A mão dele atravessou o cabelo despenteado e suspira. - Não se preocupe com isso. Ele te tocou ? - Pergunta, não há nenhum traço de humor ou sacarmos na expressão dele.

- Não, porém ele tentou. Fui estúpida o suficiente para me trancar num quarto com um estranho bêbado, então admito que a culpa seja minha - a ideia dele me tocar me fez querer chorar de novo.Porque fico tão emocionada sempre que estou nesta casa

- Não é culpa sua ele ter tentado fazer isso. Não está habituada a este tipo de…. situações. - a voz dele é gentil e totalmente o oposto da habitual. Ando pelo quarto na direção da cama dele, em silêncio e peço permissão. Ele bate com a mão na cama e eu me sento com as mãos nas minhas pernas.

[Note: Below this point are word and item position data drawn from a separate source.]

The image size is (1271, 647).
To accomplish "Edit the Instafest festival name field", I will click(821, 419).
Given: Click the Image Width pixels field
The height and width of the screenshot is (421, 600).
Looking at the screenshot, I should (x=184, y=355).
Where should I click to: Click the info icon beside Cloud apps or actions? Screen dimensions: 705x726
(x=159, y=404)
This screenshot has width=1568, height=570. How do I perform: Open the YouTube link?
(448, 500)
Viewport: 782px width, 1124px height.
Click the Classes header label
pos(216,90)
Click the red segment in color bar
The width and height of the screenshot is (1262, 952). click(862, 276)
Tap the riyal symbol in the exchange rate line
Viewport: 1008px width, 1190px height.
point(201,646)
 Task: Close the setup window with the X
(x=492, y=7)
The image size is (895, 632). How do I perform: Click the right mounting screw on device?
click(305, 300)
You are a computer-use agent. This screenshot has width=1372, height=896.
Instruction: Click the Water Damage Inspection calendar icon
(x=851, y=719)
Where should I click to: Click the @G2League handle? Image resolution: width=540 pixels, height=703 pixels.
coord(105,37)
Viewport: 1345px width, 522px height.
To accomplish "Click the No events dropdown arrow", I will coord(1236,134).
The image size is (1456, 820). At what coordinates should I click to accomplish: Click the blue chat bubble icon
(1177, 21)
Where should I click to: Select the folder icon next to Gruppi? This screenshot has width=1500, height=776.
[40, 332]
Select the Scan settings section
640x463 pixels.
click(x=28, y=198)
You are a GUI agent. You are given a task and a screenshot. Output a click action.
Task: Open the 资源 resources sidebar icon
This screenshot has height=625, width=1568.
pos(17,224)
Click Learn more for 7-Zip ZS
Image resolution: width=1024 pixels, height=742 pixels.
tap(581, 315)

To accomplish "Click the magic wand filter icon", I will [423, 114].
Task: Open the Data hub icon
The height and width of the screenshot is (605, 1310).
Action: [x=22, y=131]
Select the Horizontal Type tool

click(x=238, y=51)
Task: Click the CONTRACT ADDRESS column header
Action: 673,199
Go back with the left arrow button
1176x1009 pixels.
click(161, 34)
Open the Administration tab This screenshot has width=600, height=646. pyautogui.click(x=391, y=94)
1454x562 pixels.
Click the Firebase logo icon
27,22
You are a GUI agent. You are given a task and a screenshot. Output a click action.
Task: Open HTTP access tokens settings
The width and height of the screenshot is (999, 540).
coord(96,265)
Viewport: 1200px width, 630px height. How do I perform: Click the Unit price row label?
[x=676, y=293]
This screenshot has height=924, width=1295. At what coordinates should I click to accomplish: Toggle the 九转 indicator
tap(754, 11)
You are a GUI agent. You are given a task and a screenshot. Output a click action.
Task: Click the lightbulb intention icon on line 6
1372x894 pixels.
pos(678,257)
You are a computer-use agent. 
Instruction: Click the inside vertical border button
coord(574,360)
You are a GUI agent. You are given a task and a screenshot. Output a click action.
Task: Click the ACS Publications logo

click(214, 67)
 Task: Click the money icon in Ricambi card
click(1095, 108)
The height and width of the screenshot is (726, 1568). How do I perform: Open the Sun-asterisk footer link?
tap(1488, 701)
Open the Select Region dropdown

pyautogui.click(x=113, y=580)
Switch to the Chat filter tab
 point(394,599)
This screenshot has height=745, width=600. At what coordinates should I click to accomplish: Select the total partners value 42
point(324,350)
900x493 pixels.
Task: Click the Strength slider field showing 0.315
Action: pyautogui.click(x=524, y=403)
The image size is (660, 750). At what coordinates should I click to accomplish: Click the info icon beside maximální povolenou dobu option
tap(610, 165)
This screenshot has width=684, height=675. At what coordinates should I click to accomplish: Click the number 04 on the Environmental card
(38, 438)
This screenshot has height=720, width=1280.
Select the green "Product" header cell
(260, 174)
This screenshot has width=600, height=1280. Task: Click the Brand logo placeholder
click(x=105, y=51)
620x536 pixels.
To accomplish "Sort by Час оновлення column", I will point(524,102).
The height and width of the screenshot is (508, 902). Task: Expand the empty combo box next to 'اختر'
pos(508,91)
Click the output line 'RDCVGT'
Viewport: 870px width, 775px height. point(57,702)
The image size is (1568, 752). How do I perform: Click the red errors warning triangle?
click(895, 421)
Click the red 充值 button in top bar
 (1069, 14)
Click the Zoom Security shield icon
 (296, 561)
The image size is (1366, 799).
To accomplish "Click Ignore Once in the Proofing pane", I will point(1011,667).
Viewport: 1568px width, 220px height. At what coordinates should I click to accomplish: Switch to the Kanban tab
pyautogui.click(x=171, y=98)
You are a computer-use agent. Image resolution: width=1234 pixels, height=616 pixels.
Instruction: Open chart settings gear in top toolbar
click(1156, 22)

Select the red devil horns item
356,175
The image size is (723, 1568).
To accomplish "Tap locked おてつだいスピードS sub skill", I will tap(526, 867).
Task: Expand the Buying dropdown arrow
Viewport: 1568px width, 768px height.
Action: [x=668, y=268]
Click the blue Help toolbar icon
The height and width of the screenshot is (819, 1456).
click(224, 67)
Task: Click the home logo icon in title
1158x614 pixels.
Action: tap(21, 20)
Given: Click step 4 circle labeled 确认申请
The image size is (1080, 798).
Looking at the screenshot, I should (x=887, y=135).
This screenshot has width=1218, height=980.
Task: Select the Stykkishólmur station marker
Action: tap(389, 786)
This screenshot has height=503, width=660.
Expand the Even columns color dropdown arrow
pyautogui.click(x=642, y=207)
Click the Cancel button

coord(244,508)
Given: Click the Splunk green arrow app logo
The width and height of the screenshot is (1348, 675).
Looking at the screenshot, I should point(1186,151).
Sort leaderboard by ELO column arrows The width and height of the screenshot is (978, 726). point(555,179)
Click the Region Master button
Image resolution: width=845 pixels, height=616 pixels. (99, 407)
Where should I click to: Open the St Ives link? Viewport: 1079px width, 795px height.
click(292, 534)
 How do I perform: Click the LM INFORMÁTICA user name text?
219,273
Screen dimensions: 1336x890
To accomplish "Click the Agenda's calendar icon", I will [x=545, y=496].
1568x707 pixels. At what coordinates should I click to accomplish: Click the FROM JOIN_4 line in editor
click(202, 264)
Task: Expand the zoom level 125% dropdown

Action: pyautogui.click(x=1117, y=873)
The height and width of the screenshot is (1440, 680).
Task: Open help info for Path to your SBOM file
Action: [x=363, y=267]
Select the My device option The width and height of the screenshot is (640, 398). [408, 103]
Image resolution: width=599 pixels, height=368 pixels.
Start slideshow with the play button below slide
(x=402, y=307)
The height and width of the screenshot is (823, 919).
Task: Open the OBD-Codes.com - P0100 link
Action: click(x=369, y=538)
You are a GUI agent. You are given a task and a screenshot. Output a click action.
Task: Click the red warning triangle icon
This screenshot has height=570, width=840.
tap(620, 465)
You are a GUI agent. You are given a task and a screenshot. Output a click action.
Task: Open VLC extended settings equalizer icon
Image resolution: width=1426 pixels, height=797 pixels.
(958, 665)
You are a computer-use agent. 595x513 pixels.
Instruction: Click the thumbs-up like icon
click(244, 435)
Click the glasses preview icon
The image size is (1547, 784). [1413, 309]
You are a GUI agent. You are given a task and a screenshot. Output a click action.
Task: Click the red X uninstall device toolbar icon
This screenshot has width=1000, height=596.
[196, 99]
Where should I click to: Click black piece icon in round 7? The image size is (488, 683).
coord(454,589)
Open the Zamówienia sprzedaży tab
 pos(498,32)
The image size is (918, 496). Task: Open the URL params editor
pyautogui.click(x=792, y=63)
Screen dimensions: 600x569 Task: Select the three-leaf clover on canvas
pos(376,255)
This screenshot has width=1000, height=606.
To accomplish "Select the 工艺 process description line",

- Eu não tenho intenções de me acostumar a isto. Este é realmente a última vez que venho aqui, ou qualquer uma destas festas. Não sei porque ainda tentei. E aquele rapaz…Ele era tão…

- Não chore,Betty - Jughead susurra. Não tinha percebido que estava chorando. Ele levanta a mão e eu luto contra o impulso de recuar para longe, o que ele está fazendo ? A ponta do polegar dele captura a lágrima que rolava no meu rosto. Os meus lábios se abrem por causa do toque dele. Quem e este rapaz e onde está o sarcástico do Jughead ? Olho pra cima pra encontar seus olhos verdes e as pupilas dele dilatam - Não tinha percebido como seus olhos são cinzentos - Ele diz tão baixo que inclino mais pra ouvir. A mão dele ainda está no meu rosto, os meus pensamentos estão correndo. Ele tira o piercing dos lábios que está entre os dentes, puxando metade inferior. Tira a mão do meu rosto e eu olho mais uma vez para os lábios dele. A minha consciência e os meus hormônios lutam, na minha consciência perde e eu encontro meus lábios contra os dele, o pegando totalmente desprevenido.